Recorded data

┄┄┄┄┄┄┄┄┄┄┄┄┄┄┄┄┄┄┄┄

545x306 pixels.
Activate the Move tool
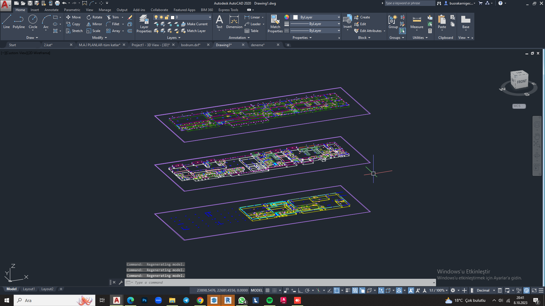(x=73, y=17)
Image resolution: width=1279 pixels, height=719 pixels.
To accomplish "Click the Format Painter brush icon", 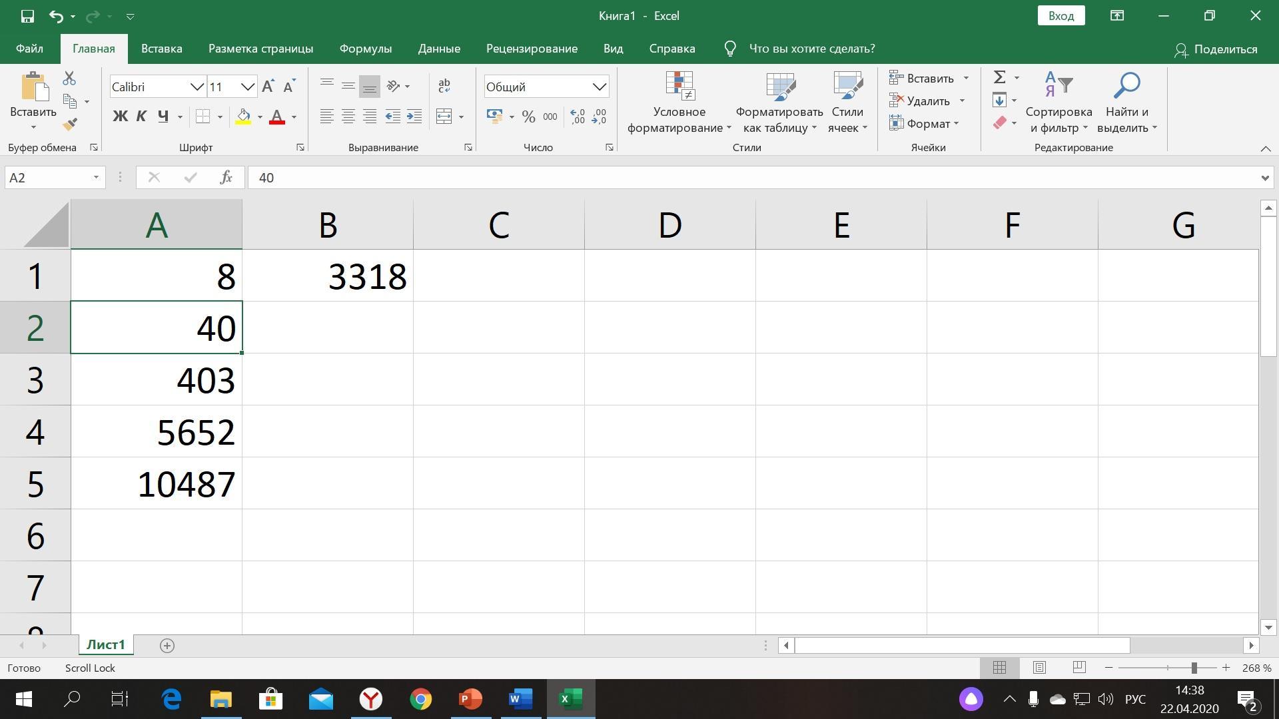I will (x=70, y=124).
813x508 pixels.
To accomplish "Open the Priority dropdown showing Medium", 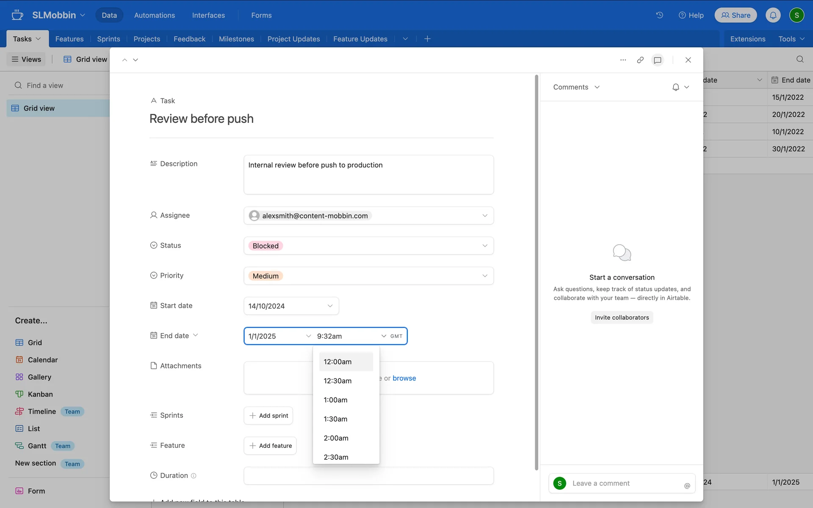I will click(x=368, y=276).
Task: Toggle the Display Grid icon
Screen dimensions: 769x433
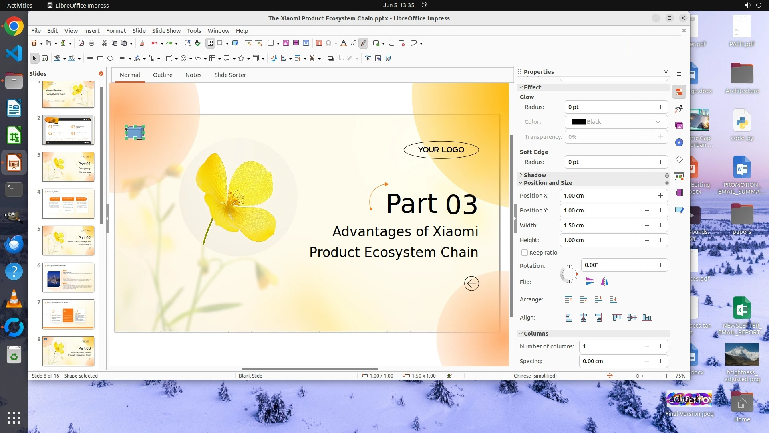Action: (x=211, y=43)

┄┄┄┄┄┄┄┄┄┄┄┄┄┄┄┄┄┄┄┄

## Work required
Word for word, retype the lines from the one with "Task: Toggle the Display Grid icon" through the final line of the data, both included. No pictures belong in the copy.

## Response below
Task: Toggle the Display Grid icon
Screen dimensions: 769x433
Action: (x=211, y=43)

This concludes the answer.